The triad-style chopper attack of highly respected journalist Kevin Lau and a similar type of attack yesterday, this time by four men with iron bars- on two other journalists- Lei lun-han and Lam kin-ming plus the jailing of high-profile billionaire businessman Carson Yeung, below, who once owned UK football team Portsmouth and financed many local movie, on money laundering charges and the sentencing last week in Macau of well-known Hong Kong-based businessmen Joseph Lau and Steven Lo has become far more than a talking point in the city.
It has made Hong Kong Belongers, whose usual “philosophy” in life is “That’s not my problem”, realize that these attacks, these arrests and rampant ongoing corruption plus ponzie schemes run by fly-by-night expat con artists like Alistair Paton, below, who have seen the city to be made up of greedy and gullible wannabes ready to be sucker-punched by selling them on a dream like “exclusive members club” M1NT, has tarnished the Hong Kong brand more than it has been ever before.
Hong Kong has survived many things- typhoons, fires, the 1967 riots, SARS, Hong Kong before and after The Handover, but never has it had to deal with a faceless, nameless “enemy from within” while suddenly fearful of who is the the grand puppet master and which strings Beijing might be pulling and what the end game might be.
What usually happened in the gangland playground that is Macau and where whatever happened in Macau stayed in Macau, has dangerously spilled over to Hong Kong.
In the middle of all this is Hong Kong Chief Executive CY Leung- immensely unpopular, untrustworthy, ineffective, and, to many, foisted on Hong Kong along with his team of cronies led by John Tsang and Carrie Ng.
Two men being caught for the attack on Kevin Lau- in China- is seen by many as a “token gesture to appease” the Hong Kong public with the bigger question being whether these are simply sacrificial lambs with the new acts of thuggery adding more fuel to the fire and ire burning through Hong Kong.
Hong Kong today is an angry city- angry that so much has been allowed to get out of hand until it has reached this tipping point- years of corruption amongst those entrusted to look after the interest of Hong Kong, spiraling rents, a serious brain drain and a huge division between the Haves and the Have-Nots- and NO solution in sight.
With the generation who first turned the barren rock that was Hong Kong into a thriving metropolis where anything and everything was possible being a generation whose time has come and gone, what’s noticeable is the lack of young leaders.
Let’s face it, none of the late Sir Run Run Shaw’s children and grandchildren have hardly “made the grade”, and neither have Dumb and Dumber- the sons of Asia’s richest man Li ka-shing.

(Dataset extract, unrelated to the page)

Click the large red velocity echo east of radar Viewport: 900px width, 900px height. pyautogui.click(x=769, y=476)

Gawd help Hong Kong if some of those smug,sophomoric, self-promoting District Councillors and quasi-politicos like Michael Tien, deputy chairman of the New People’s Party, ever become leaders of Hong Kong.

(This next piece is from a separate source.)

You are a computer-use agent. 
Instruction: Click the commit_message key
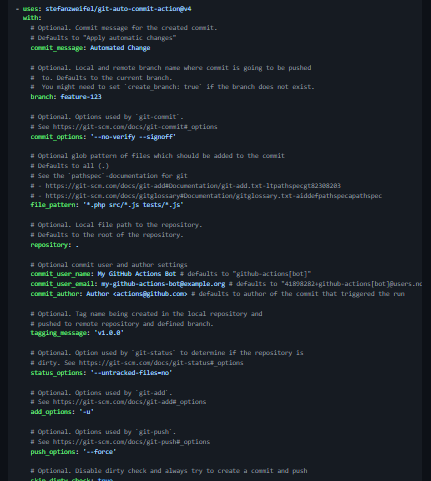(57, 48)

Tien’s performance on the television program Newsline with high-pitched host Michael Chugani, the angriest man in Hong Kong for all the wrong reasons, was an embarrassing manlove session between two overrated people dancing to the beat of their own agendas.
Instead of The Two Ronnies, we had The Two Michaels.
The sight of Tien acting like a foppish Chinese Scarlet Pimpernel with a long pink scarf draped around his shoulders and exuding more arrogance than the gel in his hair was, to those who know and have known his modus operandus from years back, sickening to watch.
Is this, I thought, someone who one day soon might actually attempt to lead Hong Kong- this buffoon with his pseudo American accent who once peddled his cheap Brittania and G2000 clothing brands and ran his staff based on fear?
Fear- this is the word gripping Hong Kong today- Fear of failure, fear to succeed and a fear to make themselves seen and heard in what is becoming or has become an Orwellian City where no one really knows who Big Brother is watching- though they know who know who Big Brother is and the brothers in triad societies that do their bidding in return for “immunity” and a safe haven while working with the law making cameo appearances to appease the public.
Hopefully, the current purge against corruption in China by President Xi Jinping where retired PLA general Xu Caihou was taken from his sick bed this week and detained in one of the toughest crackdowns on graft amongst top officials in the military will send a strong signal to Hong Kong that the Motherland has started spanking her children.
The question is whether all this is too little too late and simply more of a “show”?
Is “detaining” those on their death beds who have already ensured that their treasures have been kept out of harm’s reach and divided amongst their family just one of those usual “shows of strength” by Beijing to calm the peasants about to storm Le Bastille and realizing that what might happen next will make the events of Tiananmen Square look like a school play?